Ray Bradbury imagined a similar world in Fahrenheit 451(1953). Rational discourse is taboo. Thinking is discouraged. Men and women talk of nothing but trivialities; they lose themselves daily in three-dimensional soap operas; they quiet themselves for sleep with drugs. Books are banned, and firemen exist only to burn the few that remain. Again, a totalitarian State carefully plays the culture like a fiddle.
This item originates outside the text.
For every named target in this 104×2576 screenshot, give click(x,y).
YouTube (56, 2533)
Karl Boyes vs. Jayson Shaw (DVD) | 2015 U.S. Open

We can also think of Nazi Germany. Image, charisma, spectacle, was everything. Hitler didn’t come to power—or retain it—through rational discourse or logically persuasive argument. He was a master of propaganda. His speeches were epiphanies. Like the biblical “Man of sin,” he showed himself as God (2 Thes. 2:3-4). And the German church, driven by a liberalism that despised God’s Word, had nothing to counter the Nazi image-makers. And, as Hitler predicted, the liberal church quickly embraced the whole spectacle.

But there is nothing new here. From ancient times, from the days of Babel and Egypt, totalitarian cultures have reared up “big spectacle” imagery. The logic is simple. Since the idol can’t speak, someone must speak for it. In every society that has given itself to idol worship and imagery, a divine king or priesthood has claimed the power to speak for the silent gods. Idols have always been the tools of dictators, both in Church and State.

Conclusion:  One Mediator

Scripture teaches that Jesus Christ is the unique link between heaven and earth (1 Tim. 2:5). He is the eternal Son of God, the divine Logos (John 1:1). But for our sakes, He became man. As such, He is the visible “image of the invisible God” (Col. 1:15). He is the Word made flesh (John 1:14). And so Jesus could say to Philip, “He that hath seen me hath seen the Father” (John 14:9).

Jesus is the biblical alternative to lifeless images and speaks powerfully to us in His word. His gospel offers covenant life. His law promises liberty and peace. But for America to receive Him again, we must reject not only our personal and cultural idols but receive His law-word to govern our hearts, our families and our culture. This “word driven” world was the world of Colonial America and it can be ours once again if we act in faith.

For Further Reading:

  • T. Robert Ingram, The World Under God’s Law, Criminal Aspects of the Welfare State (Houston:  St. Thomas Press, 1962).
  • Arthur W. Hunt III, The Vanishing Word, The Veneration of Visual Imagery in the Postmodern World (Wheaton, IL:  Crossway Books, 2003).
  • Neil Postman, Amusing Ourselves to Death, Public Discourse in the Age of Show Business (New York:  Penguin Books, 1985).